BEGIN Data listing
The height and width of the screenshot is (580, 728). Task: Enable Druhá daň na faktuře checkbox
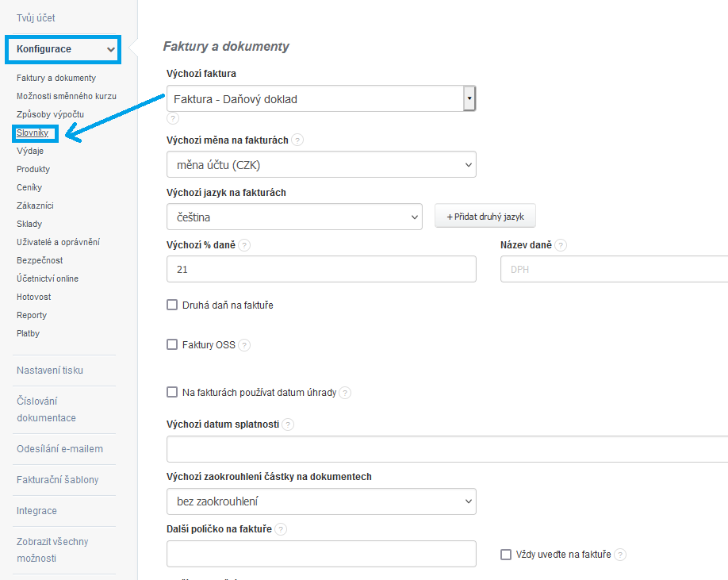point(172,305)
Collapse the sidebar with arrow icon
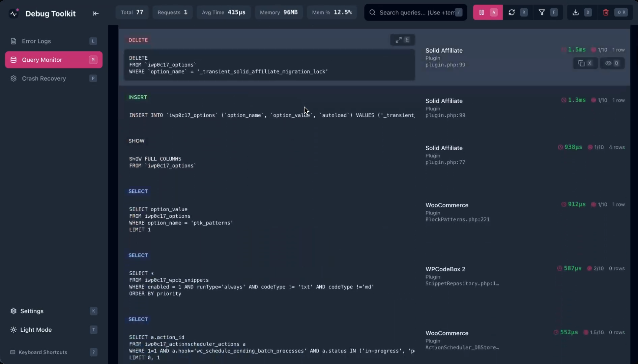The width and height of the screenshot is (638, 364). (95, 13)
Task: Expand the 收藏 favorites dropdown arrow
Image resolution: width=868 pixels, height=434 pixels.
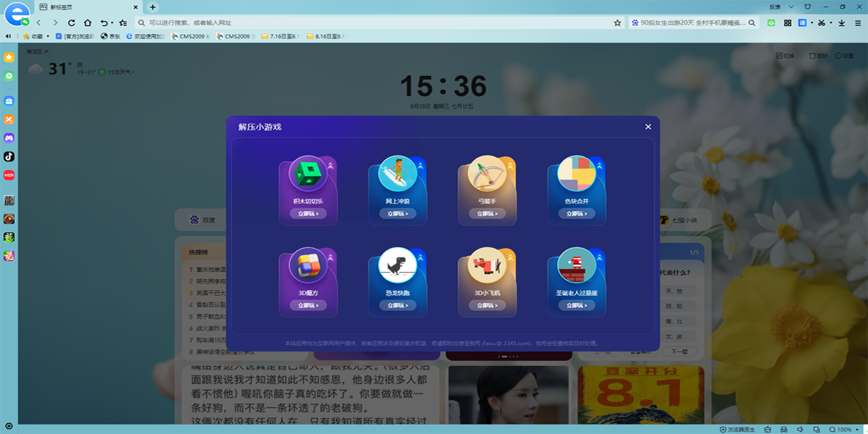Action: point(48,36)
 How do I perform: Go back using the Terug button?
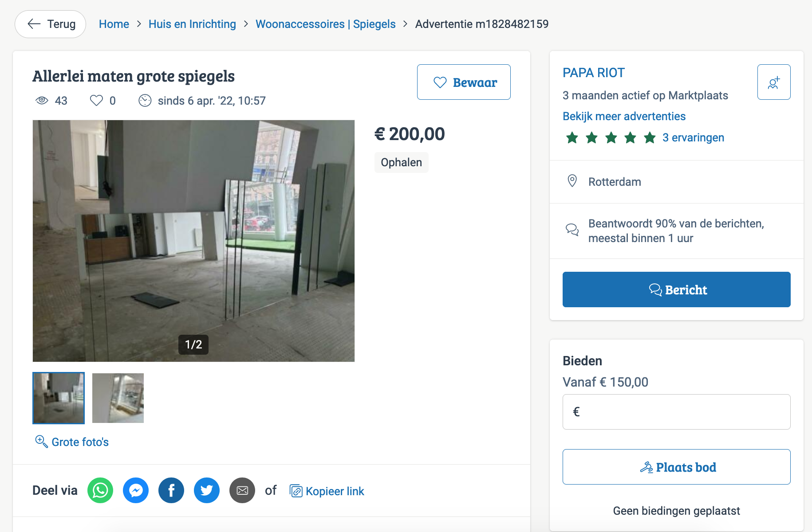point(51,24)
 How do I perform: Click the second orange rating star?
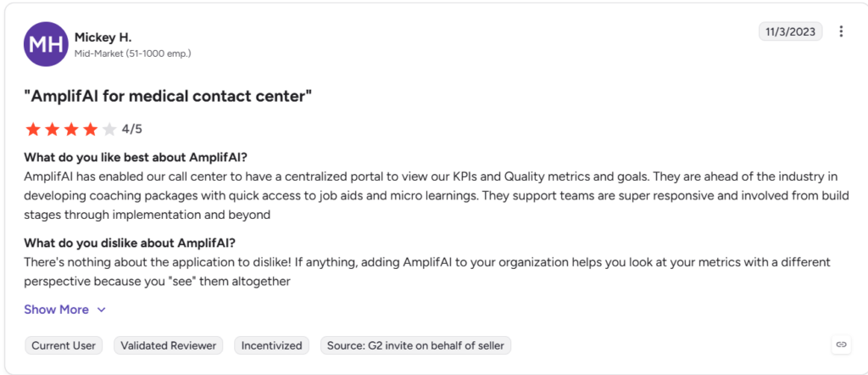pyautogui.click(x=52, y=130)
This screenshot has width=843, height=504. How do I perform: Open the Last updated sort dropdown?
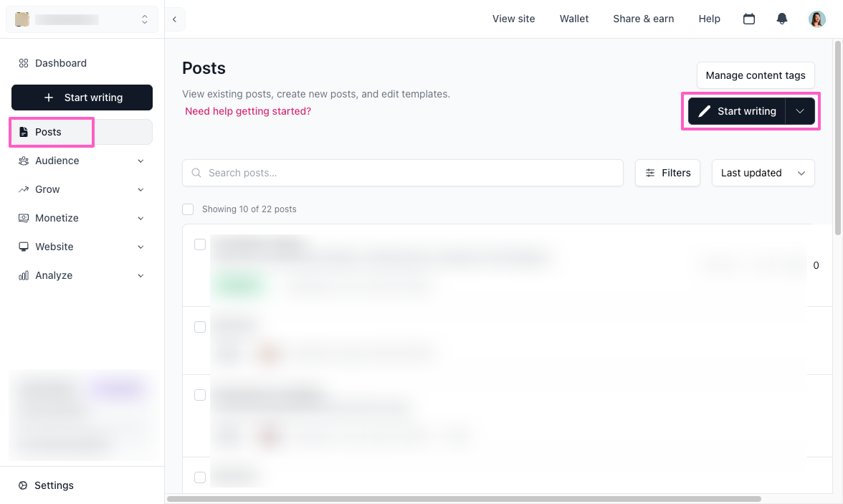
END Data listing
Return each line from the entries above that includes "dropdown".

--- Exercise output ---
Task: Expand the 收藏 favorites dropdown arrow
This screenshot has width=843, height=504. How do I perform: Open the Last updated sort dropdown?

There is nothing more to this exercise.